English gives you lots of options for replacing the word group when you’re talking about people, animals, or things. And each of those equivalents brings a little twist of its own that’s well worth knowing, as this brief overview will show.


Bevy is a reasonably common way to refer to any decent-sized group, as in “the social committee was run by a bevy of busybodies.” It mainly designates groups of women—a Google search for “bevy of women,” “bevy of ladies,” and “bevy of beauties” turns up tens of thousands of hits for each. At the time of writing, however, it showed only 733 hits for “bevy of men” and a measly 93 for “bevy of gentlemen.” In traditional use, bevy is used for quail, as in a “bevy of quail,” or roe deer, as in a “bevy of roes.”


The first meaning of bushel is as a unit in the Imperial system of measurement, equivalent to four pecks or 0.036 cubic meters. In the plural it can be used for a large amount of anything. It’s popularly partnered with the words fun and money, as in “This game is bushels of fun” or “That man has bushels of money.”


The English covey is a direct descendent of the French word couvée and applies to a brood or flock of birds, but you can extend it to any group of people or any set of whatever you want.

Covey often has pejorative connotations and is most often attached to loud but otherwise impotent groups behaving like a brood of hungry chicks, as in “Our magazine explores the relationship between the artist’s work and the inevitable covey of critics and scholars who would rather judge a piece of art than simply enjoy it.” It can, however, be used with a certain affection: “He is a TV media star, always surrounded by a covey of adoring reporters.”


The word crush conjures up a picture of people or animals all piled on top of each other, with a hint of violence, as in “He faced a crush of autograph seekers.” Just the thought of it makes your chest feel tight—which is probably why it’s also used to describe infatuation: “He has a crush on his teacher.”


Flock is the ordinary word for a collection of sheep or goats as well as for birds, especially in flight. It’s a great way to describe large numbers of people on the move, as in “They came in flocks.” It’s also commonly used as a verb: “People flocked to the show.”
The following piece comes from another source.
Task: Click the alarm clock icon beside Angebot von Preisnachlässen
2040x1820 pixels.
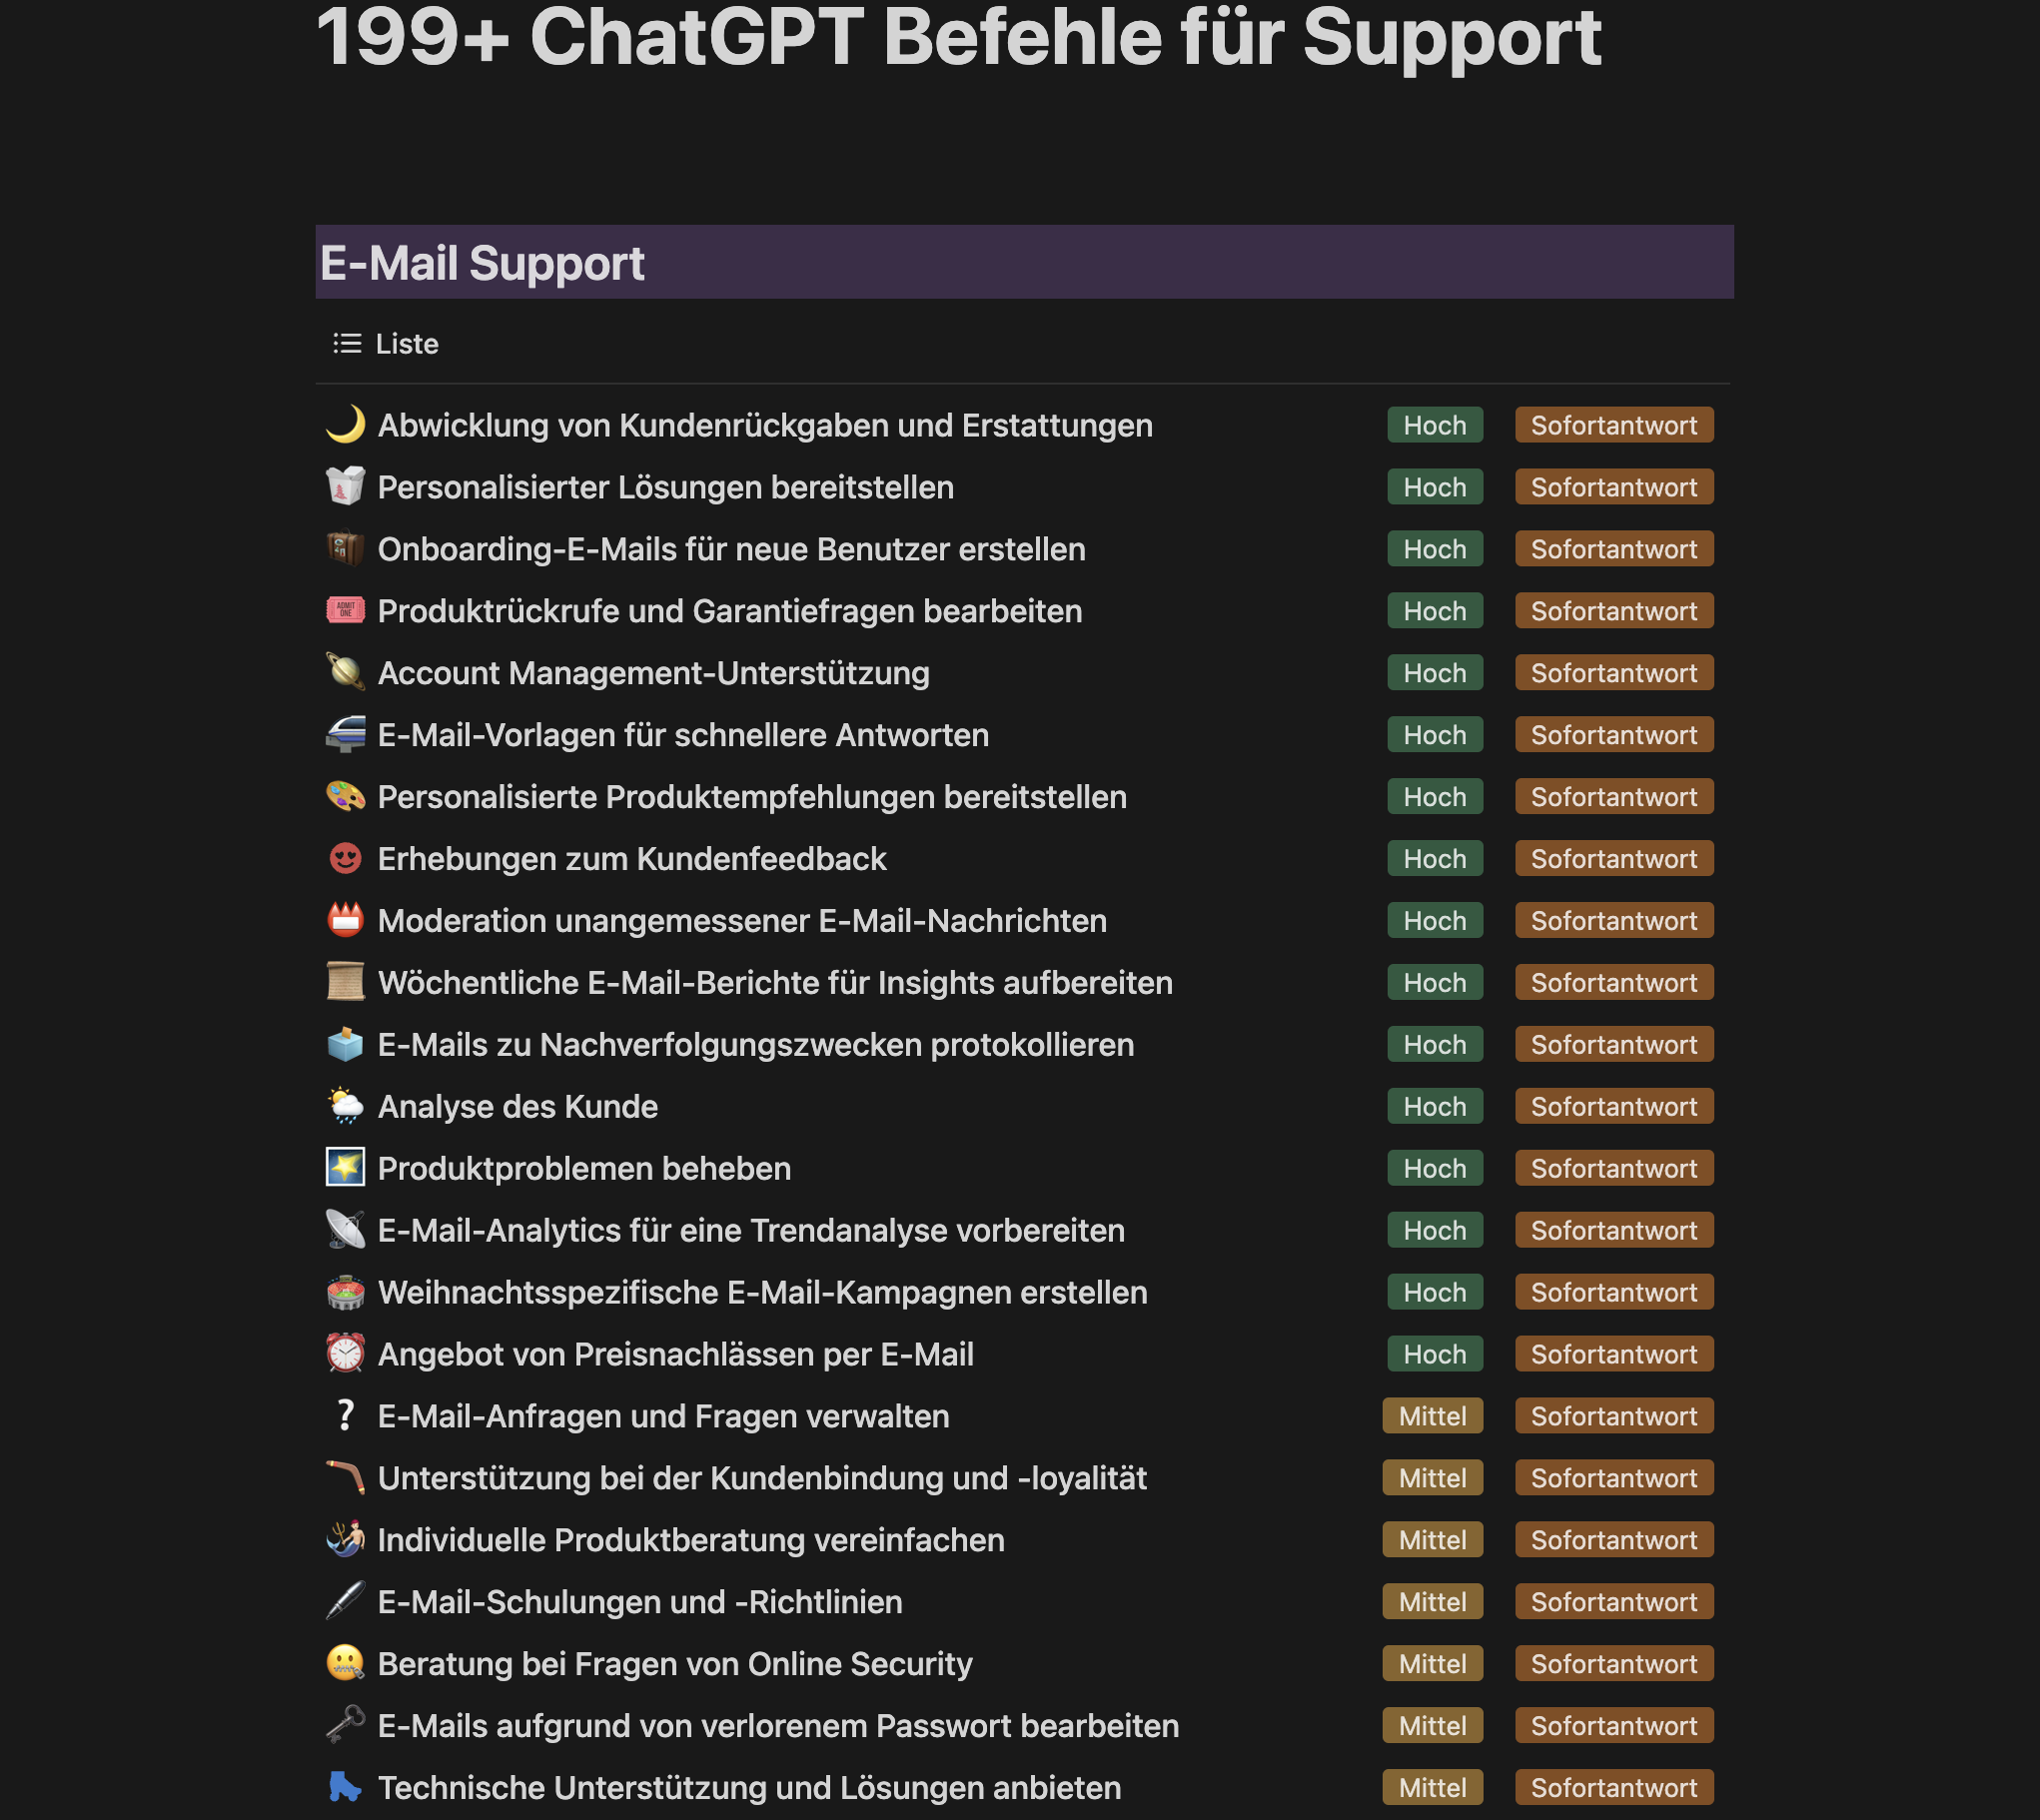Action: [345, 1354]

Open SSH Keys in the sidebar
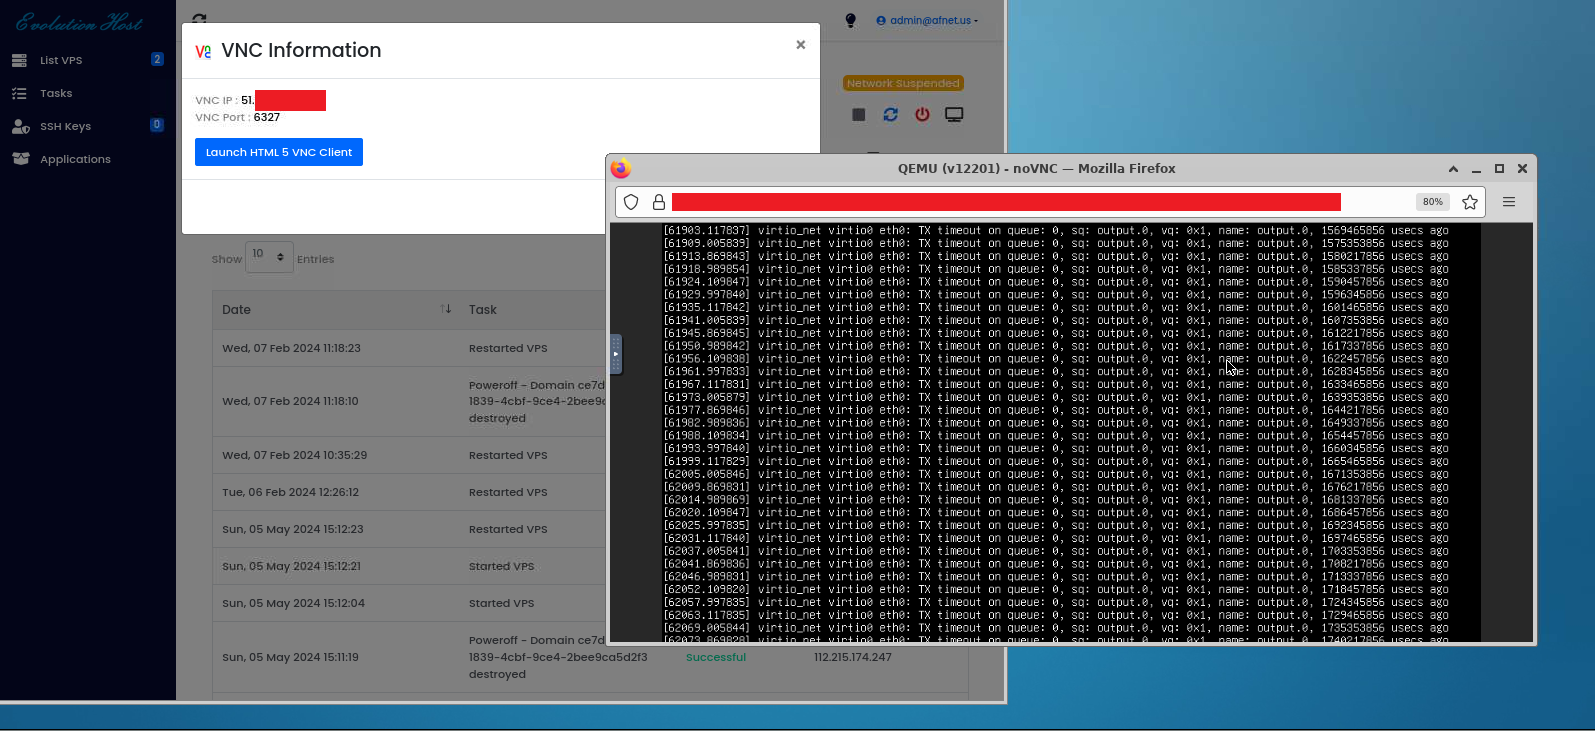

Herd is the equivalent of the French troupeau: a herd of elephants. Applied to people, it suggests a noisy, undifferentiated mass, as in “Herds of students filled the hallways between classes.”
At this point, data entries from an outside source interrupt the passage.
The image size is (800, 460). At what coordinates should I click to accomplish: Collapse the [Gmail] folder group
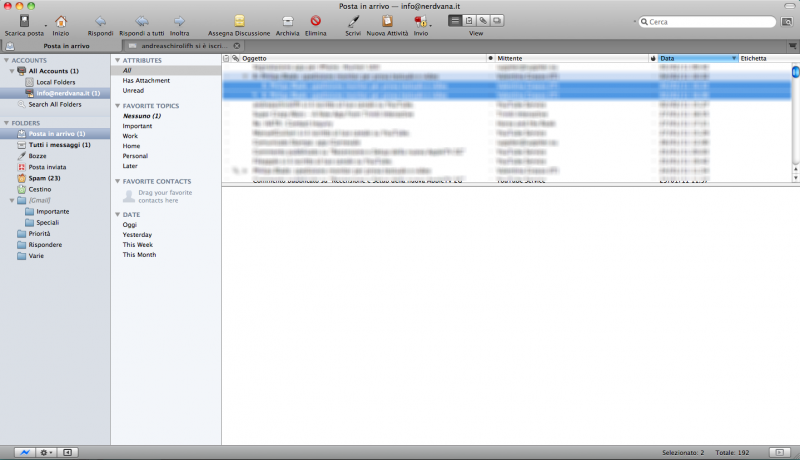point(10,200)
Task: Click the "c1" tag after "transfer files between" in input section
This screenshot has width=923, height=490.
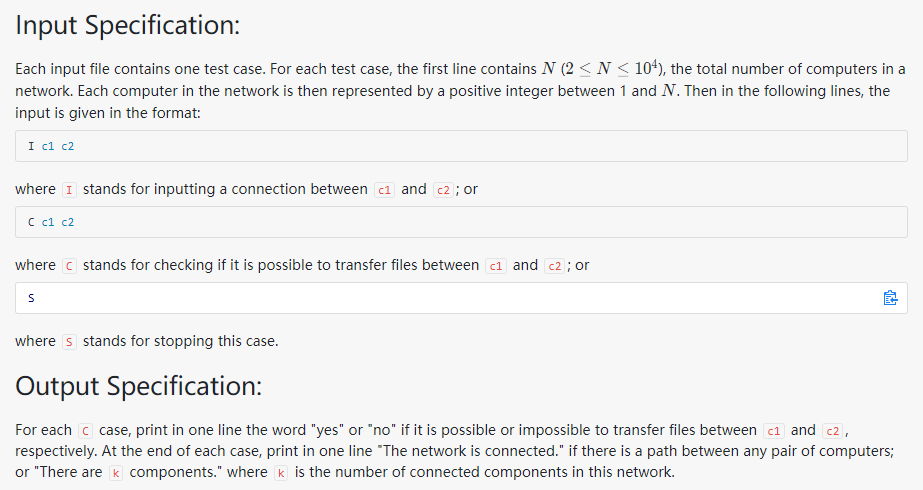Action: 496,266
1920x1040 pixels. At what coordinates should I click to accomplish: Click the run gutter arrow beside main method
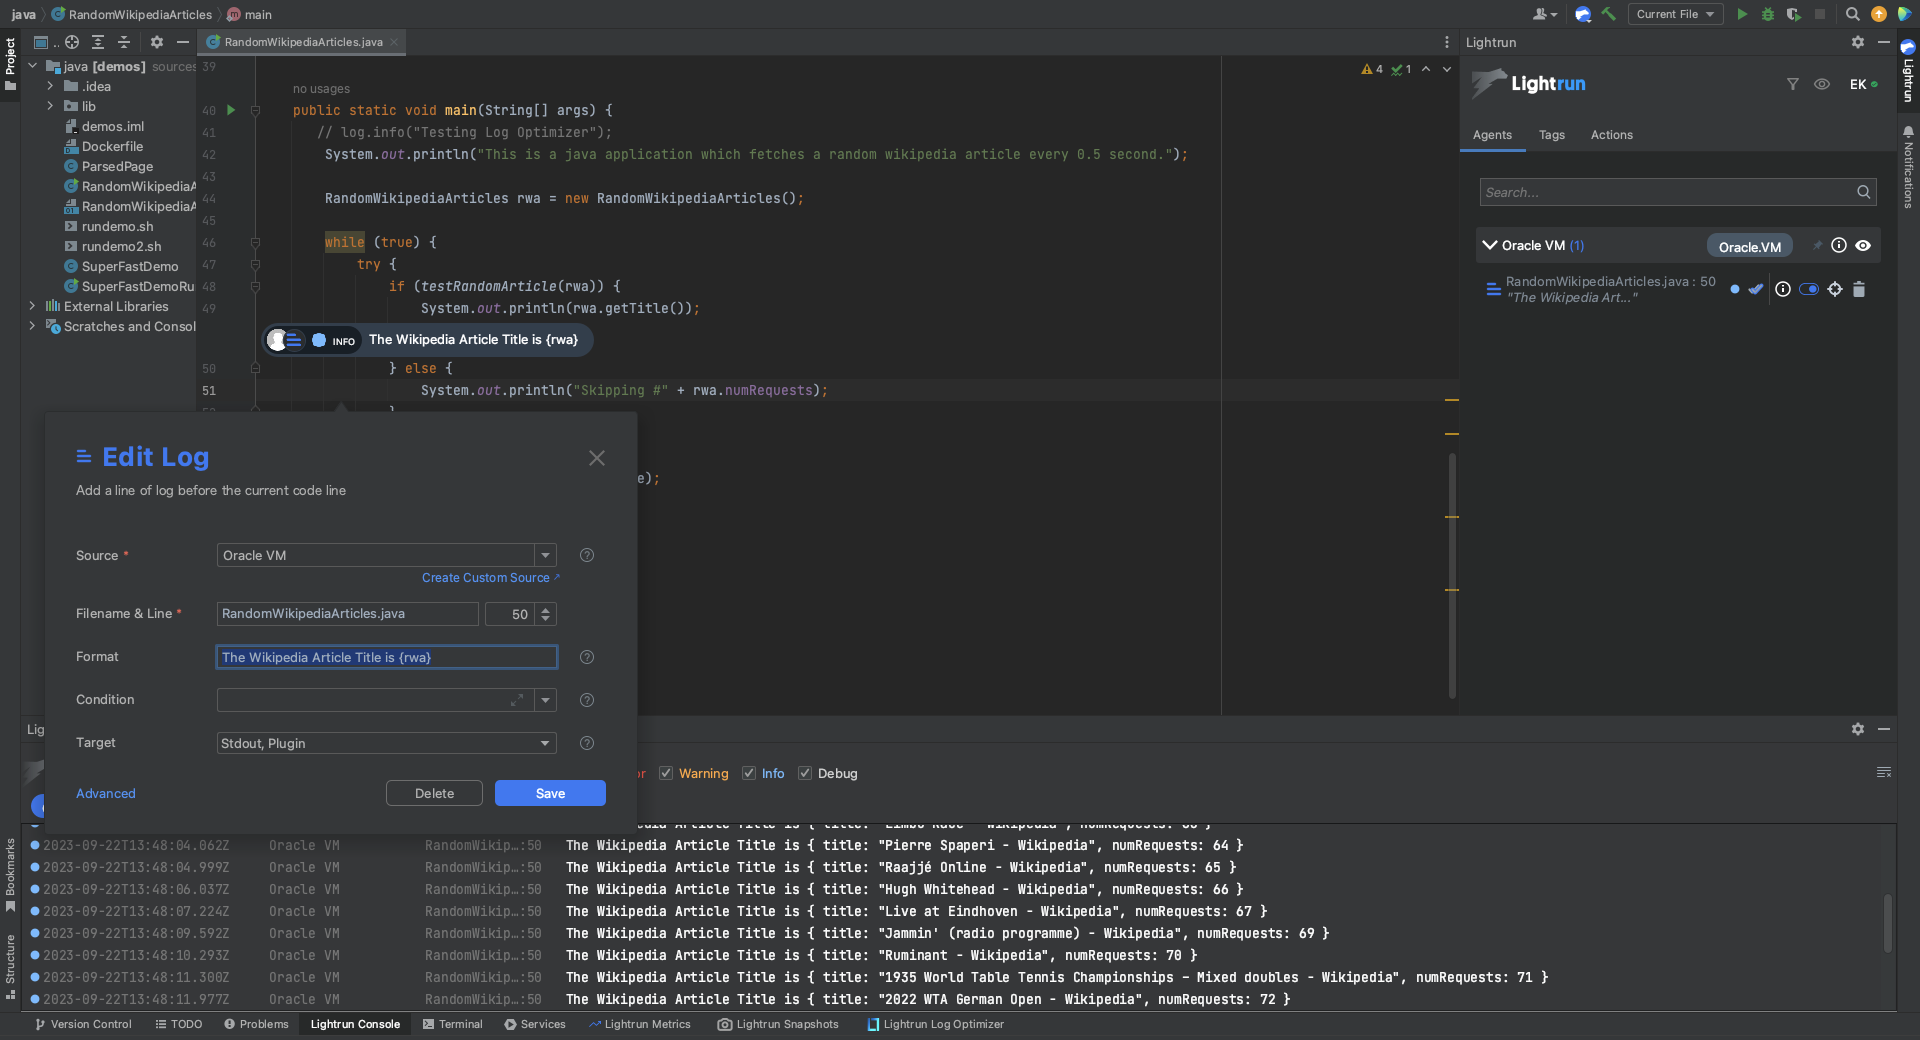pos(231,110)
Mob is used for rough and rowdy gatherings of people, often with violent tendencies, as in “The mob demanded his head.”


Any group of wild animals hunting together is called a pack, such as a “pack of foxes” or “pack of wolves.” Applied to people, pack generally designates an unfriendly, destructive clique, so it often appears with words like thief, liar, or scoundrel. You also see it with groups that act like a pack of animals: “A pack of big names is closing in on Havret and Fraser at the Scottish Open.”


The word phalanx designates a military formation used in ancient Greece, but it can be used for any ordered, close-packed group, as in “He was queried before a phalanx of television cameras” or “A phalanx of umbrellas greeted visitors to the restaurant.” The first syllable rhymes with day, bay, may, and say and the second with banks and thanks.
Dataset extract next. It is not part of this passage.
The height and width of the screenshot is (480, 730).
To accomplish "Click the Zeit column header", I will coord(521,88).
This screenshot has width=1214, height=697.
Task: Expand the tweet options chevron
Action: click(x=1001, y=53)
Platoon is another military term that can be applied to any group of people or people-like things seen as a set or team, as in “A platoon of waiters cleared the tables.”


Pride doesn’t get used much for groups, but you have to admit it’s a great word for a group that takes itself very seriously or shows off, as in “A pride of gaily dressed ladies surrounded the queen.” It’s also the group name used for lions, peacocks, and sometimes cats (“a pride of lions”).


Pronouncing the word throng is a nightmare for many native French-speakers, but it’s still a great word for enormous crowds of people, as in “Throngs of protestors took to the streets.” It also works as a verb, like flock: “People thronged the streets.”


English is particularly well endowed with collective nouns specific to particular animals, many of which are medieval hunting terms. Bevy, covey, flock, herd, pack, and pride are all from that tradition, and the following are also in common use:

  • Pod for marine mammals, as in a “pod of orcas” or “pod of seals”
  • School for fish, as in a “school of minnows”
  • Swarm or cloud for insects, as in a “swarm of mosquitoes,” a “cloud of gnats”
  • Litter for baby animals, as in a “litter of kittens”
  • Brood for baby birds, as in a “brood of owlets”
  • Skein for geese or ducks in flight, as in a “skein of geese”
  • Gaggle, for geese or ducks on the water, as in a “gaggle of geese”

. . . along with dozens more, often-startlingly poetic, possibilities. If you’re interested, try searching “collective nouns” and “animals” online. You’ll find bushels, throngs, swarms, and perhaps even a pride or two of websites on the subject.